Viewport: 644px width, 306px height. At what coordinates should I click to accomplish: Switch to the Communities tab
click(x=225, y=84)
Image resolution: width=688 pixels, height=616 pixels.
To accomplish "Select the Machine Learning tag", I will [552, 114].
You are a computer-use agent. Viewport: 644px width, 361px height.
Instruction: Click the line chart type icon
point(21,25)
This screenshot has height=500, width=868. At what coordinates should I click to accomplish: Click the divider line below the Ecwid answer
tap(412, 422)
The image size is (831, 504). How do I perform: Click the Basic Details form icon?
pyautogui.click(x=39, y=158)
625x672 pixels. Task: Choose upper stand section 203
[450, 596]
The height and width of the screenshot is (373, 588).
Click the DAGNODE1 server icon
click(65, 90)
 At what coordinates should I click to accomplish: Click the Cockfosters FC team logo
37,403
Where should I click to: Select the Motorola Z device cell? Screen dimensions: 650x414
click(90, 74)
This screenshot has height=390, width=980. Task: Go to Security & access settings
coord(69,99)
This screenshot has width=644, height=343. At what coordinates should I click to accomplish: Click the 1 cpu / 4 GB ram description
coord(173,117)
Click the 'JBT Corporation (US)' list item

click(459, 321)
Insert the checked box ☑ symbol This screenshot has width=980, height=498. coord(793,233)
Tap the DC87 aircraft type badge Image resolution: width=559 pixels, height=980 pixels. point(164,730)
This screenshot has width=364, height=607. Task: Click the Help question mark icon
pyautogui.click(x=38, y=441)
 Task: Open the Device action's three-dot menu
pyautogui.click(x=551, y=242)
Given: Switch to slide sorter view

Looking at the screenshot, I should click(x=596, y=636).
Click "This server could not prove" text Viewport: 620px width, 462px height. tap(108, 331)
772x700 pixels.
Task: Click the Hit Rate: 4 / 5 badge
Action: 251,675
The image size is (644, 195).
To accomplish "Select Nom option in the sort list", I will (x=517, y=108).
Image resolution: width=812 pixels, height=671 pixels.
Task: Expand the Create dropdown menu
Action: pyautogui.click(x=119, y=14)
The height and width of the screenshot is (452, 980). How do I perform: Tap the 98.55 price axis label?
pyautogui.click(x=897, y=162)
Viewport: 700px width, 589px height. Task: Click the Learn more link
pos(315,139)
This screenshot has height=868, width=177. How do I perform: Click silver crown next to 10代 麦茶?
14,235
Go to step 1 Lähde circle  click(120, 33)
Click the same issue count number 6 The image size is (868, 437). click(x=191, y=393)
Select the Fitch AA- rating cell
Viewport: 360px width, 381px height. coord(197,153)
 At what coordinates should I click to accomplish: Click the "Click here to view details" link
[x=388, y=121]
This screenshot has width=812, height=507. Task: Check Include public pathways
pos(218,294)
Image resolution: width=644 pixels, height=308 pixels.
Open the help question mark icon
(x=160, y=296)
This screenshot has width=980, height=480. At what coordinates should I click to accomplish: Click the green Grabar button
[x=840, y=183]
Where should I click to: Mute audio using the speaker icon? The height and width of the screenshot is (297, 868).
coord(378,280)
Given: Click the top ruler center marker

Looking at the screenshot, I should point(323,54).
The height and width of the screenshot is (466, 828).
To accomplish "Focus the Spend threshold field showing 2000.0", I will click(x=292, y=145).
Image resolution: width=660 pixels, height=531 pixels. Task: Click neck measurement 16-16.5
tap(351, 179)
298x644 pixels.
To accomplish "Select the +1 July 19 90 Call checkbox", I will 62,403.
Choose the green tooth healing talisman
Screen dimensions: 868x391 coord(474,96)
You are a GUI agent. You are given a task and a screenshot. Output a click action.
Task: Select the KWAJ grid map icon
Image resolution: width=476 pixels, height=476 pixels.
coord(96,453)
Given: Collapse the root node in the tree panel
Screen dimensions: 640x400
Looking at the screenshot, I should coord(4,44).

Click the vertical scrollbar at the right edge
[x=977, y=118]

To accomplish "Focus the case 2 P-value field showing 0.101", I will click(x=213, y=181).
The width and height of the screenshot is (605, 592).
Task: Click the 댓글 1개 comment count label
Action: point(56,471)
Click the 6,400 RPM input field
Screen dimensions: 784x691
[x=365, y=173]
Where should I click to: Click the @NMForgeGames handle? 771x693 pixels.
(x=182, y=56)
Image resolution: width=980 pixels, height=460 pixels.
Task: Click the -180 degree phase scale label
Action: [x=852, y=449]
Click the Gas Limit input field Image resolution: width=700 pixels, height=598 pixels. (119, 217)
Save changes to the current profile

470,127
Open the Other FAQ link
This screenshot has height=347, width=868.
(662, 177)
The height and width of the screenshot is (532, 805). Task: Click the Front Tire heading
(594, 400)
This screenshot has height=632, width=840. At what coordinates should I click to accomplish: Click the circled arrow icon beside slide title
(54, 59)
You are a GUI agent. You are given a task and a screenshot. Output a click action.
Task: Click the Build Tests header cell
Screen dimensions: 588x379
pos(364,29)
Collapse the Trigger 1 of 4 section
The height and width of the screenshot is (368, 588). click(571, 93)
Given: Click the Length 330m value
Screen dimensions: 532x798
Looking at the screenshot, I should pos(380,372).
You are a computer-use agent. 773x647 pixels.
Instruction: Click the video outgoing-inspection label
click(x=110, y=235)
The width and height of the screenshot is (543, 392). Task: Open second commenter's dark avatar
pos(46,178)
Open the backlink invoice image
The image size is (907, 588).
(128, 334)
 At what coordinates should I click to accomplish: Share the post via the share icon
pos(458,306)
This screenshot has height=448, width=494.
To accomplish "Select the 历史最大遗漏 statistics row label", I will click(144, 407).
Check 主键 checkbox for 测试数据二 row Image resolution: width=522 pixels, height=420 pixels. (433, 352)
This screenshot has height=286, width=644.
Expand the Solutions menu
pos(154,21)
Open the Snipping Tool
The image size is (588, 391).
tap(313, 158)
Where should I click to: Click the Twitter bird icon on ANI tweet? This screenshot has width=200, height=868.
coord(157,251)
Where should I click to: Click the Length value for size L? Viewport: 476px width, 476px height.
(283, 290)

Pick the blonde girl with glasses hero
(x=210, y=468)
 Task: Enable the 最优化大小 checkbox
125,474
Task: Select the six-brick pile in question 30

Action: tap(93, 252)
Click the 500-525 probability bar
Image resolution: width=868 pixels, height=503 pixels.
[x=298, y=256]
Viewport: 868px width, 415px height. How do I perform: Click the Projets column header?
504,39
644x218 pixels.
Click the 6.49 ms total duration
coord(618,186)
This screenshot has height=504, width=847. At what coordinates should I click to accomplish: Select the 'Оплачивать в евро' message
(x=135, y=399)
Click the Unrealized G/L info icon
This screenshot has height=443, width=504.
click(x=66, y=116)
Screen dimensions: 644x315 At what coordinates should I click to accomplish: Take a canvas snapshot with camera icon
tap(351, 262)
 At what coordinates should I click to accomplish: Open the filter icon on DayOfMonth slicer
++++++++++++++++++++
Task to complete
An exact reproduction of all the records is needed.

Task solution
Viewport: 644px width, 306px height. At what coordinates should I click to accomplish: Switch to the Communities tab
click(x=225, y=84)
Image resolution: width=688 pixels, height=616 pixels.
To accomplish "Select the Machine Learning tag", I will [552, 114].
You are a computer-use agent. Viewport: 644px width, 361px height.
Instruction: Click the line chart type icon
point(21,25)
This screenshot has height=500, width=868. At what coordinates should I click to accomplish: Click the divider line below the Ecwid answer
tap(412, 422)
The image size is (831, 504). How do I perform: Click the Basic Details form icon?
pyautogui.click(x=39, y=158)
625x672 pixels. Task: Choose upper stand section 203
[450, 596]
The height and width of the screenshot is (373, 588).
Click the DAGNODE1 server icon
click(65, 90)
 At what coordinates should I click to accomplish: Click the Cockfosters FC team logo
37,403
Where should I click to: Select the Motorola Z device cell? Screen dimensions: 650x414
click(90, 74)
This screenshot has height=390, width=980. Task: Go to Security & access settings
coord(69,99)
This screenshot has width=644, height=343. At what coordinates should I click to accomplish: Click the 1 cpu / 4 GB ram description
coord(173,117)
Click the 'JBT Corporation (US)' list item

click(459, 321)
Insert the checked box ☑ symbol This screenshot has width=980, height=498. coord(793,233)
Tap the DC87 aircraft type badge Image resolution: width=559 pixels, height=980 pixels. point(164,730)
This screenshot has width=364, height=607. Task: Click the Help question mark icon
pyautogui.click(x=38, y=441)
 Task: Open the Device action's three-dot menu
pyautogui.click(x=551, y=242)
Given: Switch to slide sorter view

Looking at the screenshot, I should click(x=596, y=636).
Click "This server could not prove" text Viewport: 620px width, 462px height. tap(108, 331)
772x700 pixels.
Task: Click the Hit Rate: 4 / 5 badge
Action: 251,675
The image size is (644, 195).
To accomplish "Select Nom option in the sort list", I will (x=517, y=108).
Image resolution: width=812 pixels, height=671 pixels.
Task: Expand the Create dropdown menu
Action: pyautogui.click(x=119, y=14)
The height and width of the screenshot is (452, 980). How do I perform: Tap the 98.55 price axis label?
pyautogui.click(x=897, y=162)
Viewport: 700px width, 589px height. Task: Click the Learn more link
pos(315,139)
This screenshot has height=868, width=177. How do I perform: Click silver crown next to 10代 麦茶?
14,235
Go to step 1 Lähde circle  click(120, 33)
Click the same issue count number 6 The image size is (868, 437). click(x=191, y=393)
Select the Fitch AA- rating cell
Viewport: 360px width, 381px height. coord(197,153)
 At what coordinates should I click to accomplish: Click the "Click here to view details" link
[x=388, y=121]
This screenshot has width=812, height=507. Task: Check Include public pathways
pos(218,294)
Image resolution: width=644 pixels, height=308 pixels.
Open the help question mark icon
(x=160, y=296)
This screenshot has width=980, height=480. At what coordinates should I click to accomplish: Click the green Grabar button
[x=840, y=183]
Where should I click to: Mute audio using the speaker icon? The height and width of the screenshot is (297, 868).
coord(378,280)
Given: Click the top ruler center marker

Looking at the screenshot, I should point(323,54).
The height and width of the screenshot is (466, 828).
To accomplish "Focus the Spend threshold field showing 2000.0", I will click(x=292, y=145).
Image resolution: width=660 pixels, height=531 pixels. Task: Click neck measurement 16-16.5
tap(351, 179)
298x644 pixels.
To accomplish "Select the +1 July 19 90 Call checkbox", I will 62,403.
Choose the green tooth healing talisman
Screen dimensions: 868x391 coord(474,96)
You are a GUI agent. You are given a task and a screenshot. Output a click action.
Task: Select the KWAJ grid map icon
Image resolution: width=476 pixels, height=476 pixels.
coord(96,453)
Given: Collapse the root node in the tree panel
Screen dimensions: 640x400
Looking at the screenshot, I should coord(4,44).

Click the vertical scrollbar at the right edge
[x=977, y=118]

To accomplish "Focus the case 2 P-value field showing 0.101", I will click(x=213, y=181).
The width and height of the screenshot is (605, 592).
Task: Click the 댓글 1개 comment count label
Action: point(56,471)
Click the 6,400 RPM input field
Screen dimensions: 784x691
[x=365, y=173]
Where should I click to: Click the @NMForgeGames handle? 771x693 pixels.
(x=182, y=56)
Image resolution: width=980 pixels, height=460 pixels.
Task: Click the -180 degree phase scale label
Action: [x=852, y=449]
Click the Gas Limit input field Image resolution: width=700 pixels, height=598 pixels. (119, 217)
Save changes to the current profile

470,127
Open the Other FAQ link
This screenshot has height=347, width=868.
(662, 177)
The height and width of the screenshot is (532, 805). Task: Click the Front Tire heading
(594, 400)
This screenshot has height=632, width=840. At what coordinates should I click to accomplish: Click the circled arrow icon beside slide title
(54, 59)
You are a GUI agent. You are given a task and a screenshot. Output a click action.
Task: Click the Build Tests header cell
Screen dimensions: 588x379
pos(364,29)
Collapse the Trigger 1 of 4 section
The height and width of the screenshot is (368, 588). click(571, 93)
Given: Click the Length 330m value
Screen dimensions: 532x798
Looking at the screenshot, I should pos(380,372).
You are a computer-use agent. 773x647 pixels.
Instruction: Click the video outgoing-inspection label
click(x=110, y=235)
The width and height of the screenshot is (543, 392). Task: Open second commenter's dark avatar
pos(46,178)
Open the backlink invoice image
The image size is (907, 588).
(128, 334)
 At what coordinates should I click to accomplish: Share the post via the share icon
pos(458,306)
This screenshot has height=448, width=494.
To accomplish "Select the 历史最大遗漏 statistics row label", I will click(144, 407).
Check 主键 checkbox for 测试数据二 row Image resolution: width=522 pixels, height=420 pixels. (433, 352)
This screenshot has height=286, width=644.
Expand the Solutions menu
pos(154,21)
Open the Snipping Tool
The image size is (588, 391).
tap(313, 158)
Where should I click to: Click the Twitter bird icon on ANI tweet? This screenshot has width=200, height=868.
coord(157,251)
Where should I click to: Click the Length value for size L? Viewport: 476px width, 476px height.
(283, 290)

Pick the blonde girl with glasses hero
(x=210, y=468)
 Task: Enable the 最优化大小 checkbox
125,474
Task: Select the six-brick pile in question 30

Action: tap(93, 252)
Click the 500-525 probability bar
Image resolution: width=868 pixels, height=503 pixels.
[x=298, y=256]
Viewport: 868px width, 415px height. How do I perform: Click the Projets column header?
504,39
644x218 pixels.
Click the 6.49 ms total duration
coord(618,186)
This screenshot has height=504, width=847. At what coordinates should I click to accomplish: Select the 'Оплачивать в евро' message
(x=135, y=399)
Click the Unrealized G/L info icon
This screenshot has height=443, width=504.
click(x=66, y=116)
Screen dimensions: 644x315 At what coordinates should I click to accomplish: Take a canvas snapshot with camera icon
tap(351, 262)
 At what coordinates should I click to accomplish: Open the filter icon on DayOfMonth slicer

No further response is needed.